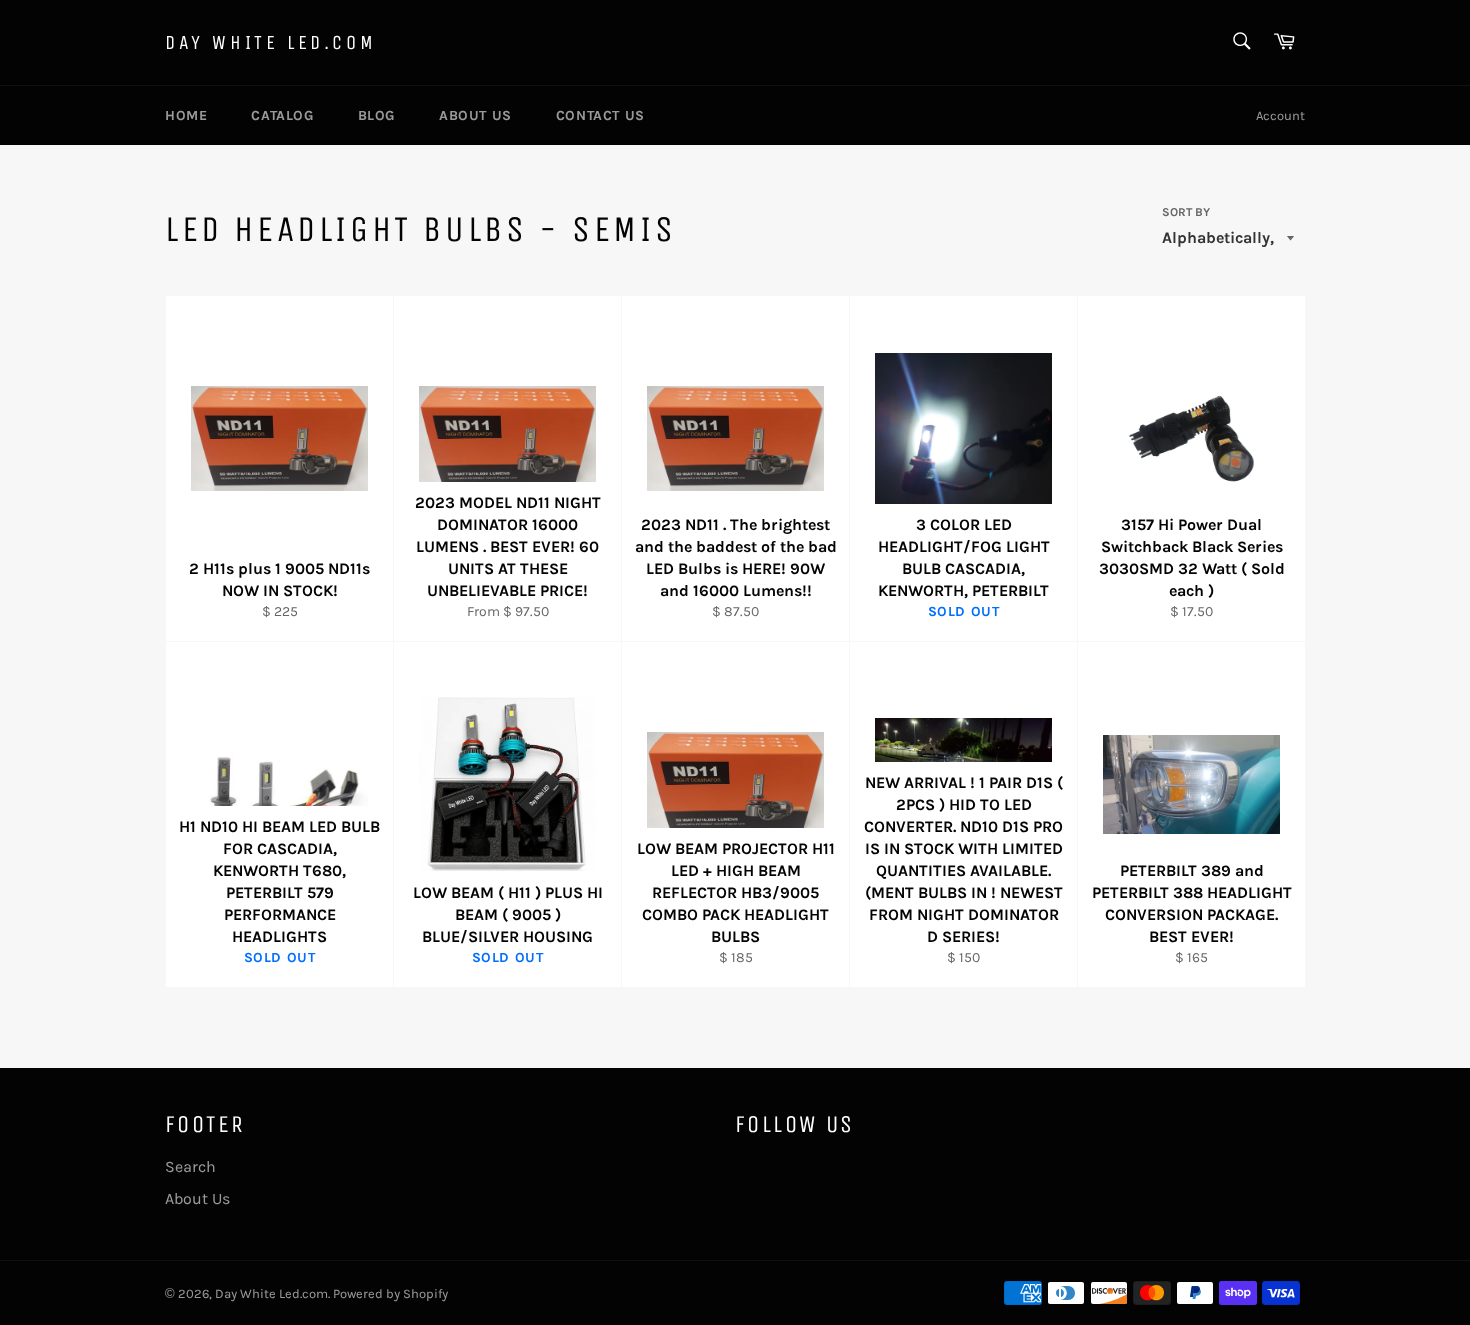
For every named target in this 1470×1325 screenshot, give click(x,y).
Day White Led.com (270, 42)
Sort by (1186, 212)
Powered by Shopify (390, 1293)
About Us (475, 115)
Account (1280, 115)
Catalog (282, 115)
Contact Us (600, 115)
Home (186, 115)
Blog (376, 115)
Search (190, 1166)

_ _ _

| What is being asked |
Would you output the full listing exactly as it stands, minus the images?

| Exercise solution |
For every named target in this 1470×1325 screenshot, give click(x,y).
Day White Led.com (270, 42)
Sort by (1186, 212)
Powered by Shopify (390, 1293)
About Us (475, 115)
Account (1280, 115)
Catalog (282, 115)
Contact Us (600, 115)
Home (186, 115)
Blog (376, 115)
Search (190, 1166)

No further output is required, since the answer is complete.